LONDON, England (CNN) -- As crude oil prices rise, the cost of driving a vehicle becomes an obvious worry and the search for alternative fuels becomes a more pressing matter.
While the wait for hydrogen cells to develop and other technology to flourish continues, the humble vegetable is being used throughout the world as an environmentally friendly way to run cars.
Brazil has experimented with vegetable-based fuels for cars since the previous oil-price peak in the 1970s, when the country switched its fuel supply to a cheaper homegrown product: Sugar cane ethanol.
The renewable fuel boom lasted well into the 1980s -- at one point it accounted for 91 percent of cars produced in Brazil.

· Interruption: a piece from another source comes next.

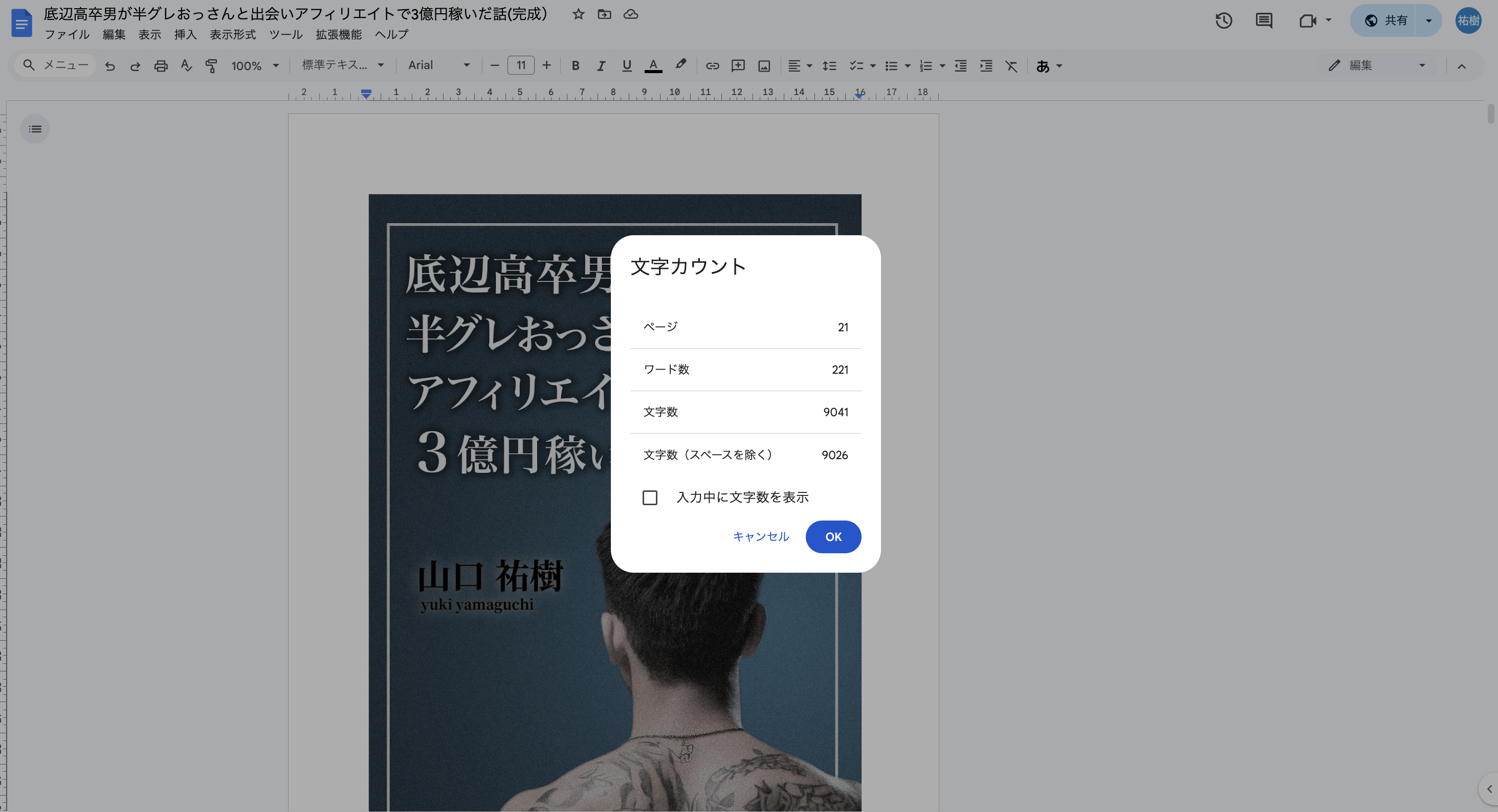Screen dimensions: 1498x812
Task: Open the 100% zoom dropdown
Action: (255, 65)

Vegetable oil may not have cutting-edge savvy and technological glitz, but Nasamax, a top-level English racing team, says it is determined to show what high-performance credentials vegetable oil has.

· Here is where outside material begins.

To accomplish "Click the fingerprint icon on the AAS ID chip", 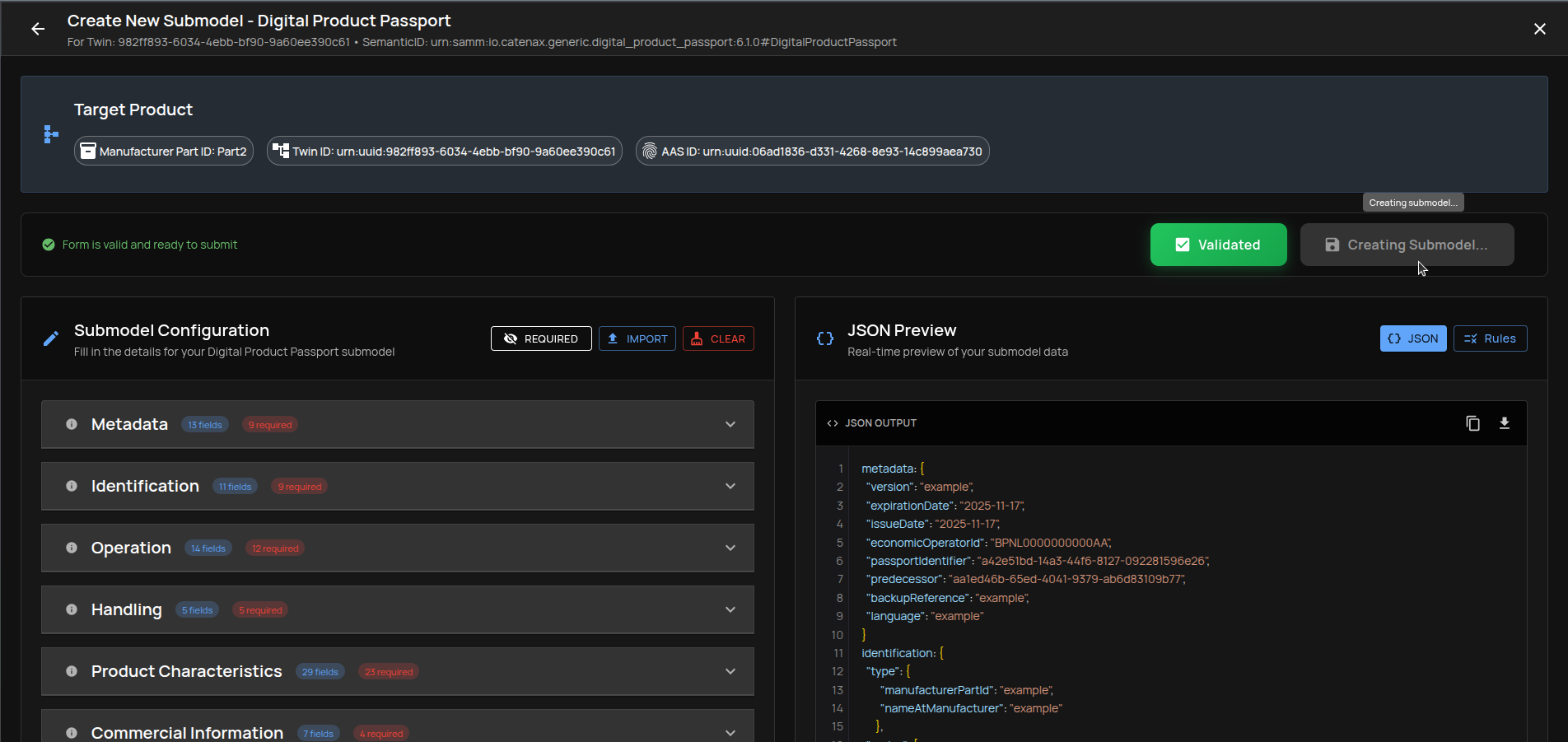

The Kent-based team's "green" car was the first to operate on renewable fuels when it completed the classic Le Mans 24-hour challenge in July.
Team spokesperson Janice Minton says the use of alternative fuels at endurance racing level proves their worth.

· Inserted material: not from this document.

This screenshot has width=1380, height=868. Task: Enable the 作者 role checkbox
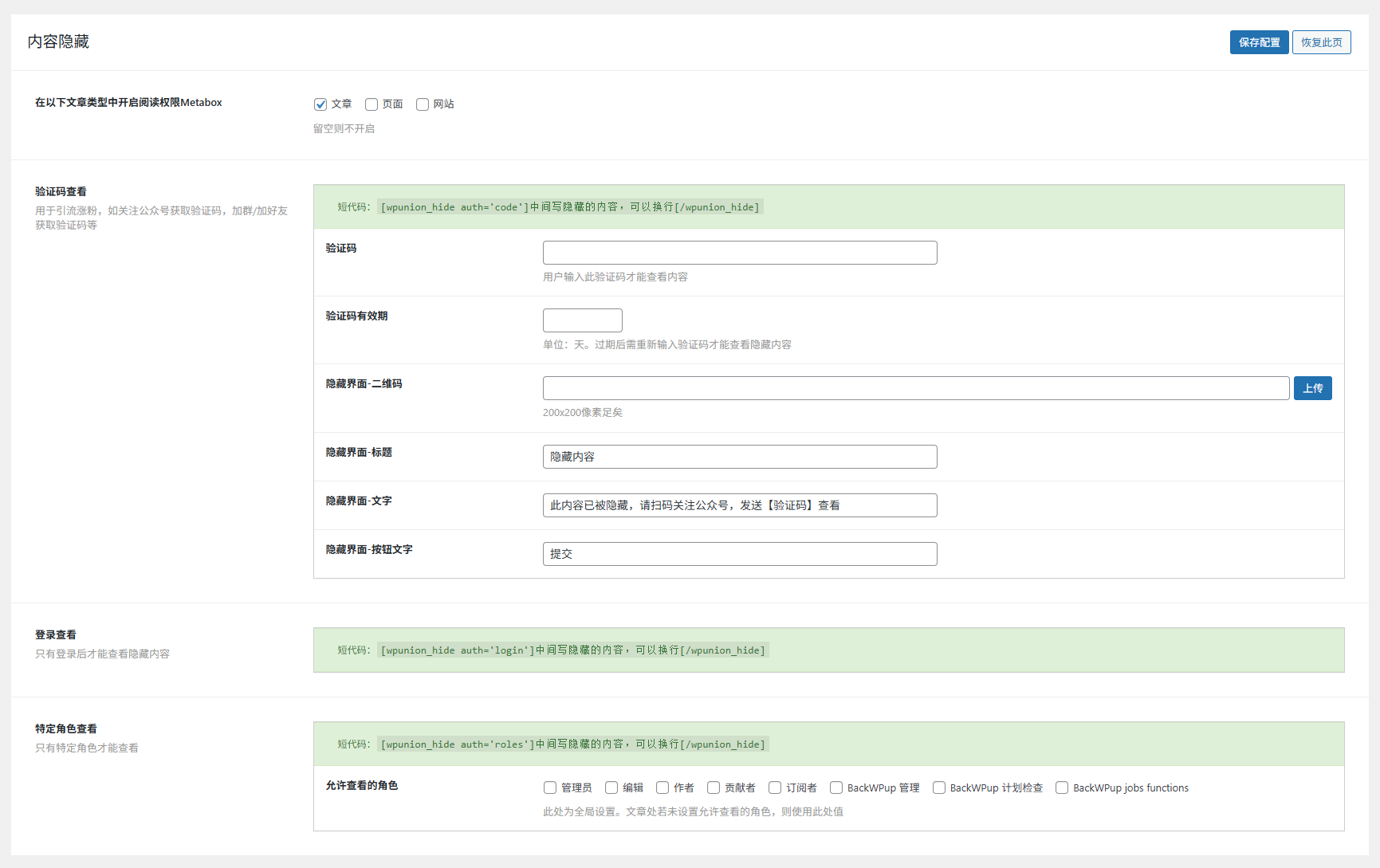point(662,787)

Welsh environmental campaigner Daniel Blackburn drove the length of Great Britain -- from John O'Groats to Land's End -- in a vegetable oil-fueled car last year.
He says that vegetable-fueled vehicles are much better for the environment than petrol and diesel and he cannot see any negative effects in using the alternative.
"There's enhanced performance from vegetable oil and better acceleration," he says.
During his journey, Blackburn also recycled cooking oil waste from local restaurants to help fuel his car, and says the smell was much more pleasant than petrol and diesel.
Other examples abound of companies using waste from cooking oil to fuel cars.
In Hong Kong, plans are afoot to convert diesel cars -- which are the most straightforward to change, to vegetable-based fuels, using leftover cooking oil from the city's many restaurants.
Most governments, however, have been slow to embrace potential solutions to carbon emissions, and are instead focusing attention on higher-tech options, including hydrogen cell research, which is still in its very early stages.
American president George W. Bush has committed $1.2 billion for hydrogen cell research but mainstream use remains several years away.
Colin Matthews, head of Transport Energy Programs for London's Energy Saving Trust, says there are a variety of different sources of transportation fuel for the future.
LPG, or Liquefied Petroleum Gas, which is a product of natural gas fields, holds some advantages over diesel, he says.
It produces 12 percent fewer emissions than petrol and can be used in petrol cars, after a simple conversion.
Matthews says that further down the track, cells will provide an answer to transportation energy.
He believes such cars will be commercially available by 2010. However, he says it may be five years beyond that before they become commonplace.
"There is a difference between being commercially available and commercially viable," he says.
London is one of 10 European cities currently trialing environmentally friendly hydrogen-fueled buses, but the project has already highlighted some of the commercial obstacles to the rapidly developing technology.
Although funding is subsidized by the Energy Trust, a single bus costs $1.2 million, whereas a normal bus is about $150,000.
With so many alternative fuels available, the viability of biofuels has been questioned.
Matthews believes that instead of having one or two dominant types of fuels, there will be in future a "portfolio of different fuels and different technologies."